Rezensionsauszug:
Christlicher Glaube (wie auch jeder andere „Glaube“) scheint mithilfe von Danz‘ Ansatz mit heutigem anthropologischem Denken kompatibel und „erschwinglich“ (vgl. z. B. 256) zu werden. Danz „manövriert“ sich damit zwar nicht ins „gesellschaftliche Abseits“ (88), aber m. E. ins theologische Aus. Um ihm zu entgehen, bleibt Danz nur das „Auch du-Argument“: Anderen Religionen/Weltanschauungen geht es nicht besser als dem Christentum.

Sollen aber die spezifischen Erkenntnisse und Möglichkeiten des christlichen Glaubens erkennbar bleiben, muss m. E. die theologische Selbstreflexion mit deren Explikation und nicht mit allgemeinen religionsphilosophischen Erwägungen einsetzen! Das gilt entsprechend auch für andere Religionen.

Mitunter erscheinen Danz‘ Ausführungen als freies Spiel mit der Tradition, die freilich nur formale, nicht konstitutive inhaltliche Bedeutung bekommt. An manchen Stellen soll offenbar das Wörtchen „gleichsam“ (z. B. 11, 132, 134, 180 2x, 245, 283) überbrücken helfen. Grammatische Fehler bzw. Beziehungsfehler („schaffte“ statt „schuf“,129, „Zusammenhang von Gott und seinem Verstehen“, 236) und Tautologien (Kirche „vermittelt religiöse Kommunikation“, 251) begegnen hier und da. Didaktisch geglückt erscheinen mir die farblich unterlegten „Infoboxen“. Hilfreich ist das außerordentlich differenzierte Sach- und Personenregister.

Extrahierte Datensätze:

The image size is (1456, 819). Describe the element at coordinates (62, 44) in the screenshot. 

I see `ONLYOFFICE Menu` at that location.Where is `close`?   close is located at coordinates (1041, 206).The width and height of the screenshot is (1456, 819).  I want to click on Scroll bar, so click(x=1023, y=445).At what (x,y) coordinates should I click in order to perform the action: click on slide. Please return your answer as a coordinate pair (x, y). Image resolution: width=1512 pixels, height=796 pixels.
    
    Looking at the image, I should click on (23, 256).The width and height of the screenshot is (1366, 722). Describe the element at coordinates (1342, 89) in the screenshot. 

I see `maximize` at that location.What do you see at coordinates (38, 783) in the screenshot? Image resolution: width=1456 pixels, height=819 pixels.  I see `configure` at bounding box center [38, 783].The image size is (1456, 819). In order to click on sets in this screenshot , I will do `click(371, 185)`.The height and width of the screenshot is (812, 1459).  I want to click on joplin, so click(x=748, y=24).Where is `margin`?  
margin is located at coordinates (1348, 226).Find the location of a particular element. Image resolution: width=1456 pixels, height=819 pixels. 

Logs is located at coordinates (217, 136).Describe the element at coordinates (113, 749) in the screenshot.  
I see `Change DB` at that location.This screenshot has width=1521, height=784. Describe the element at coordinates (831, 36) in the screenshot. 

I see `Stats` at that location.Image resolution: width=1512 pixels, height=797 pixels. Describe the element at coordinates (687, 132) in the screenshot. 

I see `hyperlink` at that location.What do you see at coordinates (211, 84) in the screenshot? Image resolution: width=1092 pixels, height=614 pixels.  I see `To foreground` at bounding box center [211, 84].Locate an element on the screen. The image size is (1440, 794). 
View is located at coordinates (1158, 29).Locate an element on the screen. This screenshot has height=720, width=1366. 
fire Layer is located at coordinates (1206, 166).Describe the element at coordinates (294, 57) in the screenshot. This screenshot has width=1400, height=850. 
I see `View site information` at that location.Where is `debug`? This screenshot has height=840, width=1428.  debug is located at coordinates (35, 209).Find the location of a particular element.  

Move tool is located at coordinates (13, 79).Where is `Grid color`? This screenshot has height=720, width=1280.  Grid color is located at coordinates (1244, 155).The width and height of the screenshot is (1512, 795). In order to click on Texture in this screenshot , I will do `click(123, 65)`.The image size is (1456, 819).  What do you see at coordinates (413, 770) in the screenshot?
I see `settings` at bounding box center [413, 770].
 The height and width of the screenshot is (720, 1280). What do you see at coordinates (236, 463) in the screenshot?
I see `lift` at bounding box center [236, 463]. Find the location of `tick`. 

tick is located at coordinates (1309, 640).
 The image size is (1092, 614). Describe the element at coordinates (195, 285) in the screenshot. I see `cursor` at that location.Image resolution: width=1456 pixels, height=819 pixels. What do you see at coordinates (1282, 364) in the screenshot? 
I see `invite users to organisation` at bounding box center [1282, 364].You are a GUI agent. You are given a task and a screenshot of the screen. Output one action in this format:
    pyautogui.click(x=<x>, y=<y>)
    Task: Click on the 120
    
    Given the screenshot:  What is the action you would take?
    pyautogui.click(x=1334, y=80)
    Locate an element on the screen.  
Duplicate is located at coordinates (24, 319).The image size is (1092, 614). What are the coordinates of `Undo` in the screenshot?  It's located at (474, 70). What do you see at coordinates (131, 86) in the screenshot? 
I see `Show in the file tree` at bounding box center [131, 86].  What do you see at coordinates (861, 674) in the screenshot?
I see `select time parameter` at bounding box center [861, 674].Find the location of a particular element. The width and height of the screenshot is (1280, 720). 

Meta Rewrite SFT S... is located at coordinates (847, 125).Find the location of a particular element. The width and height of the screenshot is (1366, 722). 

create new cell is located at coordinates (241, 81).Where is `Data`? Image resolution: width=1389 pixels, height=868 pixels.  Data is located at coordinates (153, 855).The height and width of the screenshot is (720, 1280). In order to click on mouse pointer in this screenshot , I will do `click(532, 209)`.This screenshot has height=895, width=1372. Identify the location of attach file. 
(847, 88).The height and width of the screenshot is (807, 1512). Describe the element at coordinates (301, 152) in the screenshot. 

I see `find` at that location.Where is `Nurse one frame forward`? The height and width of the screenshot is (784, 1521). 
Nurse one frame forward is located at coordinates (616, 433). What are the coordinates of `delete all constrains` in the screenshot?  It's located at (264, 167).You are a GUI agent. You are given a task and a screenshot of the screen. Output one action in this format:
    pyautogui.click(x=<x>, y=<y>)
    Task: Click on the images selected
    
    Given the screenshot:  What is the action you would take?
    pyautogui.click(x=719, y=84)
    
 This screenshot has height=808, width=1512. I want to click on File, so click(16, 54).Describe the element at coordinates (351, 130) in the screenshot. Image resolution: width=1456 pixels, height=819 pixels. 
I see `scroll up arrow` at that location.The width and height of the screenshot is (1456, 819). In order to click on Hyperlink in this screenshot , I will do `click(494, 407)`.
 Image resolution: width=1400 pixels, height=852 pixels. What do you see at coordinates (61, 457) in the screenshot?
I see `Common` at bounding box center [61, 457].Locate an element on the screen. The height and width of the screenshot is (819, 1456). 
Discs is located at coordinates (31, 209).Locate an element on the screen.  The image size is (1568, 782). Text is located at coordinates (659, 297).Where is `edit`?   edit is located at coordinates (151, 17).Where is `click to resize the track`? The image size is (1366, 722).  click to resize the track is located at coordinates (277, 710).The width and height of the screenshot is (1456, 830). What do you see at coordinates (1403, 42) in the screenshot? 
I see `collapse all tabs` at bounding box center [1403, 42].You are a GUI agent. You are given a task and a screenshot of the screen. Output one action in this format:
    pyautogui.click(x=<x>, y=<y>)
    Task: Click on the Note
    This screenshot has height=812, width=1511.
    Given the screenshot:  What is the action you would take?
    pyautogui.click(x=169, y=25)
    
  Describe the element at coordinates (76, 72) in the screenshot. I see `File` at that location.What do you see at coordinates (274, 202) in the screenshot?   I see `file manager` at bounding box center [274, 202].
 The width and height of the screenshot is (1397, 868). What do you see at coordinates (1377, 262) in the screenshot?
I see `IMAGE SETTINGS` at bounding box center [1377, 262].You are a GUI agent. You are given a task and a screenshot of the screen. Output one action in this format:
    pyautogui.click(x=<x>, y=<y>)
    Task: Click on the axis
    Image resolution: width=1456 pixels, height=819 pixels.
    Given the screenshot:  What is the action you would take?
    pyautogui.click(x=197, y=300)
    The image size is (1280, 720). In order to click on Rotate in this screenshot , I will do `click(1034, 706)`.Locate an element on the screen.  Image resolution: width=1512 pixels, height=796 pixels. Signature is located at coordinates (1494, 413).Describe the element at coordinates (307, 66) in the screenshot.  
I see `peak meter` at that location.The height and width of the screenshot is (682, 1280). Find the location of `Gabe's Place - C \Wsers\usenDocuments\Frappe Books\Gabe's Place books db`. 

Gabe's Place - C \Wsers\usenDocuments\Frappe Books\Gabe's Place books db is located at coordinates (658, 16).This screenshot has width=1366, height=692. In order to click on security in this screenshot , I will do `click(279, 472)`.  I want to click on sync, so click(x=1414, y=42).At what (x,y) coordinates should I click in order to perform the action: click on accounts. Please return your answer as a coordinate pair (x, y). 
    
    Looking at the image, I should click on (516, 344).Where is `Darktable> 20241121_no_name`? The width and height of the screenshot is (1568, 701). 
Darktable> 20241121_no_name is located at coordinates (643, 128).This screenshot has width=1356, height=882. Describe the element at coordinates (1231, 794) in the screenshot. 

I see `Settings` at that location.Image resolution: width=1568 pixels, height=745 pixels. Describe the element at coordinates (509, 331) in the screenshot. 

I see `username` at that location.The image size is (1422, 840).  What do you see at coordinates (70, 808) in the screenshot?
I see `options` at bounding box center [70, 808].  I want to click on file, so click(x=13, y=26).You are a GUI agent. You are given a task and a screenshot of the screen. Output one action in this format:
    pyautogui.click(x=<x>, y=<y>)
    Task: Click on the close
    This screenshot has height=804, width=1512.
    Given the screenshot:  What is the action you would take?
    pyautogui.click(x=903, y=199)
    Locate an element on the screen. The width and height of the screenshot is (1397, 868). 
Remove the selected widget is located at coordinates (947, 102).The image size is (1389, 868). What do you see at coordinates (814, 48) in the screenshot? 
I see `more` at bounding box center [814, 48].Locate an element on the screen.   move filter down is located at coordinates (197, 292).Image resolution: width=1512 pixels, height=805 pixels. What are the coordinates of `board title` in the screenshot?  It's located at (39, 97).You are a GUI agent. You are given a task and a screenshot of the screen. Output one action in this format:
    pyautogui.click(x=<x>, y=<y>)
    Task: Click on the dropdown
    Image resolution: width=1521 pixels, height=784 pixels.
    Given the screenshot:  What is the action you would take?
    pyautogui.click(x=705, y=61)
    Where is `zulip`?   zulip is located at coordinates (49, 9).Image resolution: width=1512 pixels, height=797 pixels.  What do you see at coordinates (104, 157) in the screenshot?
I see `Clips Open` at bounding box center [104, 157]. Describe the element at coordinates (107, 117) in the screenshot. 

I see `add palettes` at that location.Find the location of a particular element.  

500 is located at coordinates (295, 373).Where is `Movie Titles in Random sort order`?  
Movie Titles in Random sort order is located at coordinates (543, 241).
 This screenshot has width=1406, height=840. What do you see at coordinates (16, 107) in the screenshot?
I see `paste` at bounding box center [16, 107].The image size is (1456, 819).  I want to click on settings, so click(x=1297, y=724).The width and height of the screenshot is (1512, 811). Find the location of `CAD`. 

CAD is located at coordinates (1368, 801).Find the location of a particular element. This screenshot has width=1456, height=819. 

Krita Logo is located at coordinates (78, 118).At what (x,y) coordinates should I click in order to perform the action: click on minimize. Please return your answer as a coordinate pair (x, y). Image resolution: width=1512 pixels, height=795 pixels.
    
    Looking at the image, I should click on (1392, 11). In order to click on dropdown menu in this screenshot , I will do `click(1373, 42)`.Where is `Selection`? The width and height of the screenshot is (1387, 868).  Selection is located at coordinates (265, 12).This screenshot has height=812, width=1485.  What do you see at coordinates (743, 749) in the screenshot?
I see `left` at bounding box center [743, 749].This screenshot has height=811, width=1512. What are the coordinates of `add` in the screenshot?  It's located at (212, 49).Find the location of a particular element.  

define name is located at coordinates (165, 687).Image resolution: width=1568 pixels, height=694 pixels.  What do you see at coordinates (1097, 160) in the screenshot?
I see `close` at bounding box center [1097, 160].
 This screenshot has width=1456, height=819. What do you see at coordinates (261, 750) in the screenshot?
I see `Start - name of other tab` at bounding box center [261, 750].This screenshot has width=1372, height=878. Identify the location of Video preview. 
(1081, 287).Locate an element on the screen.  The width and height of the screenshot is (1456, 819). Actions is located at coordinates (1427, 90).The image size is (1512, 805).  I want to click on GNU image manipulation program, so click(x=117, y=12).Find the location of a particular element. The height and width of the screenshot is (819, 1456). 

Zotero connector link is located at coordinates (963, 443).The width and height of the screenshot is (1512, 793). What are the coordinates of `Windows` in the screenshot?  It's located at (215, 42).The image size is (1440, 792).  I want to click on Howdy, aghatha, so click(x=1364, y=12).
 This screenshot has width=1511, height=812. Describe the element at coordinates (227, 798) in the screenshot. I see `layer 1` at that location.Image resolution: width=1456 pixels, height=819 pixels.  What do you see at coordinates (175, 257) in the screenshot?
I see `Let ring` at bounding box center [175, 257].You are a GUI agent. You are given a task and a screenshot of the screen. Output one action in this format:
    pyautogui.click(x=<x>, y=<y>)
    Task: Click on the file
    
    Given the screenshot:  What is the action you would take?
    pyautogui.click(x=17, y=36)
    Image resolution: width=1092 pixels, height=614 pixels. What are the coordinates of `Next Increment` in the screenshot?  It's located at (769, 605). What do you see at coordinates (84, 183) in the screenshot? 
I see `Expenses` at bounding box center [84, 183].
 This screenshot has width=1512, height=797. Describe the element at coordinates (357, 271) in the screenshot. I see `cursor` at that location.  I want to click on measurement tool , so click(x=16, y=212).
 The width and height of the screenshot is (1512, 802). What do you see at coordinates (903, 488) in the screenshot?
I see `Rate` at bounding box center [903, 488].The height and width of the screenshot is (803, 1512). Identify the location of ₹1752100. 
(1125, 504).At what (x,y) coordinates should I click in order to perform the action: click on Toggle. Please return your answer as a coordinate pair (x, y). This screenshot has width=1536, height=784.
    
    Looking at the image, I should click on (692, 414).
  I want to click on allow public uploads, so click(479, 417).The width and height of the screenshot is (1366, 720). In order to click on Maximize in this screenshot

Aufgaben:
1. Beantworte die folgenden Fragen zum Rezensionsauszug.
(a) Wohin manövriert sich Danz dem Rezensionsauszug zufolge?
(b) Womit muss die theologische Selbstreflexion einsetzen, damit die spezifischen Erkenntnisse und Möglichkeiten des christlichen Glaubens erkennbar bleiben?
(c) Welches Register wird als hilfreich bezeichnet?
2. Gib den Rezensionsauszug von „Christlicher Glaube (wie“ bis „als dem Christentum.“ wortgetreu wieder.

Lösungen:
1.
(a) Ins theologische Aus.
(b) Mit der Explikation dieser Erkenntnisse und Möglichkeiten, nicht mit allgemeinen religionsphilosophischen Erwägungen.
(c) Das außerordentlich differenzierte Sach- und Personenregister.

2.
Christlicher Glaube (wie auch jeder andere „Glaube“) scheint mithilfe von Danz‘ Ansatz mit heutigem anthropologischem Denken kompatibel und „erschwinglich“ (vgl. z. B. 256) zu werden. Danz „manövriert“ sich damit zwar nicht ins „gesellschaftliche Abseits“ (88), aber m. E. ins theologische Aus. Um ihm zu entgehen, bleibt Danz nur das „Auch du-Argument“: Anderen Religionen/Weltanschauungen geht es nicht besser als dem Christentum.